Words and Ideas: Valentine’s Day not just for couples

Abbie Stuart

Valentine’s Day can be difficult for a single person. Although the day is meant to celebrate familial and friendship love as well as romantic love, the holiday has recently come to emphasize romantic love over other types of love, which is perhaps why it has earned the nickname “Single Awareness Day.”

The problem with Valentine’s Day isn’t so much that we have a holiday celebrating love, but rather that we don’t seem to understand that it’s okay to be single, just like it’s okay not to be.

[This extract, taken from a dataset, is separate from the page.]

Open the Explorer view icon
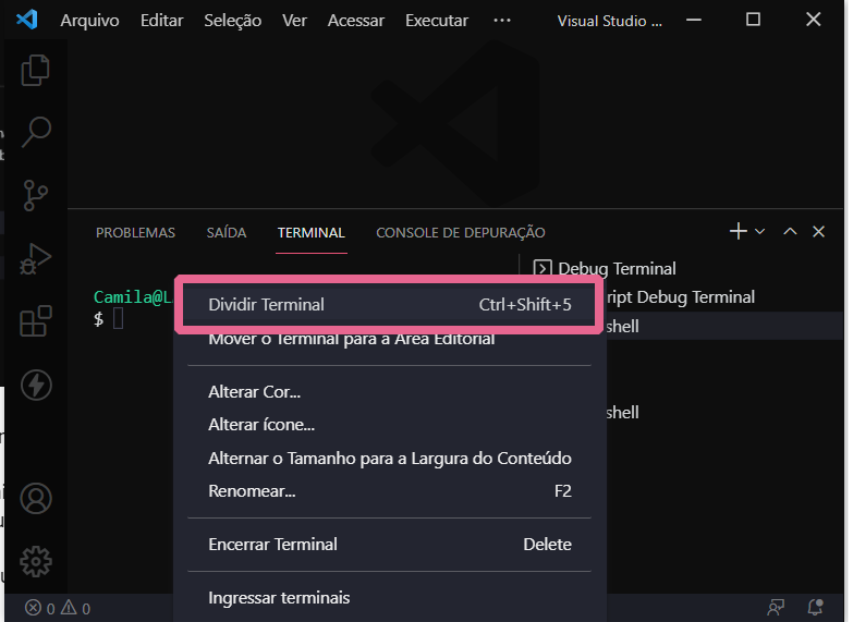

Your value and worth as a person comes from more than your marital status. Single or not, you are an intelligent human being on this earth for a reason. You have the capacity to affect great change and you should not let anything, much less your marital status, keep you from being the person you should be. There’s no reason why people who are single can’t enjoy Valentine’s Day.

Something that I have started doing recently is going out to dinner with my friends in the evening. After dinner, we usually go to someone’s house, eat dessert and watch a movie. It’s not an extravagant evening, but it’s a fun time and it reminds us that there are better things to do on Valentine’s Day than doing nothing because we don’t have a date.

I don’t know what your situation is this Valentine’s Day, but I would encourage you to make the best out of it. Buy yourself flowers and chocolates if you want. Surround yourself with people you love and celebrate your friendship. But mostly importantly, realize that you are an incredible person full of potential and one day in the year can’t change that.